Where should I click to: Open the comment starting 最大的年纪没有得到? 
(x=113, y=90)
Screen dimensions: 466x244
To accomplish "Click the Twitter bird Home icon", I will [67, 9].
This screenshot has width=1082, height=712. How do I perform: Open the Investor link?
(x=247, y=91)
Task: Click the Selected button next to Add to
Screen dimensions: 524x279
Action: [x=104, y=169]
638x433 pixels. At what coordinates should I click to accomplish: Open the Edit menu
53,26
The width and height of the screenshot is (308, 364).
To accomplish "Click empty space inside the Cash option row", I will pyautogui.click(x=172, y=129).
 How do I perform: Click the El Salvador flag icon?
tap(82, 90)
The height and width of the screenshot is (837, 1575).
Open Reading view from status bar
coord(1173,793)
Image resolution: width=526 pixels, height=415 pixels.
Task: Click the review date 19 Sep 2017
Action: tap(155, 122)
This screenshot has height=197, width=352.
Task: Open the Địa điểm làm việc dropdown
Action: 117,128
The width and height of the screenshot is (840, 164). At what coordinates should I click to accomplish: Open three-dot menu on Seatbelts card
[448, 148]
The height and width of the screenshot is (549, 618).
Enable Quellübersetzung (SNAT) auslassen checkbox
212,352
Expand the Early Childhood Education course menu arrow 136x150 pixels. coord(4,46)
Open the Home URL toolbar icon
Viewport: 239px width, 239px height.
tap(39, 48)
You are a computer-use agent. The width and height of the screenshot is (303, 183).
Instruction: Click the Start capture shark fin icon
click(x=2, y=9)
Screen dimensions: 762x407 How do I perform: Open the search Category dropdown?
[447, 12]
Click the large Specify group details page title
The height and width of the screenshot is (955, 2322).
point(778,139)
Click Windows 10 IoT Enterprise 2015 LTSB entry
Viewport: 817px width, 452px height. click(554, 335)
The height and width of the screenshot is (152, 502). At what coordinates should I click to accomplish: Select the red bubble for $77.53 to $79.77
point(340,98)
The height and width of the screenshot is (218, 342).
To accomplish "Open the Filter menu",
----
WHAT YOU SHOULD DO =>
Whatever appears in the material must be set down again, word for word.

RESPONSE FOR THIS EXERCISE =>
Where should I click to: Open the comment starting 最大的年纪没有得到? 
(x=113, y=90)
Screen dimensions: 466x244
To accomplish "Click the Twitter bird Home icon", I will [67, 9].
This screenshot has width=1082, height=712. How do I perform: Open the Investor link?
(x=247, y=91)
Task: Click the Selected button next to Add to
Screen dimensions: 524x279
Action: [x=104, y=169]
638x433 pixels. At what coordinates should I click to accomplish: Open the Edit menu
53,26
The width and height of the screenshot is (308, 364).
To accomplish "Click empty space inside the Cash option row", I will pyautogui.click(x=172, y=129).
 How do I perform: Click the El Salvador flag icon?
tap(82, 90)
The height and width of the screenshot is (837, 1575).
Open Reading view from status bar
coord(1173,793)
Image resolution: width=526 pixels, height=415 pixels.
Task: Click the review date 19 Sep 2017
Action: tap(155, 122)
This screenshot has height=197, width=352.
Task: Open the Địa điểm làm việc dropdown
Action: 117,128
The width and height of the screenshot is (840, 164). At what coordinates should I click to accomplish: Open three-dot menu on Seatbelts card
[448, 148]
The height and width of the screenshot is (549, 618).
Enable Quellübersetzung (SNAT) auslassen checkbox
212,352
Expand the Early Childhood Education course menu arrow 136x150 pixels. coord(4,46)
Open the Home URL toolbar icon
Viewport: 239px width, 239px height.
tap(39, 48)
You are a computer-use agent. The width and height of the screenshot is (303, 183).
Instruction: Click the Start capture shark fin icon
click(x=2, y=9)
Screen dimensions: 762x407 How do I perform: Open the search Category dropdown?
[447, 12]
Click the large Specify group details page title
The height and width of the screenshot is (955, 2322).
point(778,139)
Click Windows 10 IoT Enterprise 2015 LTSB entry
Viewport: 817px width, 452px height. click(554, 335)
The height and width of the screenshot is (152, 502). At what coordinates should I click to accomplish: Select the red bubble for $77.53 to $79.77
point(340,98)
The height and width of the screenshot is (218, 342).
To accomplish "Open the Filter menu",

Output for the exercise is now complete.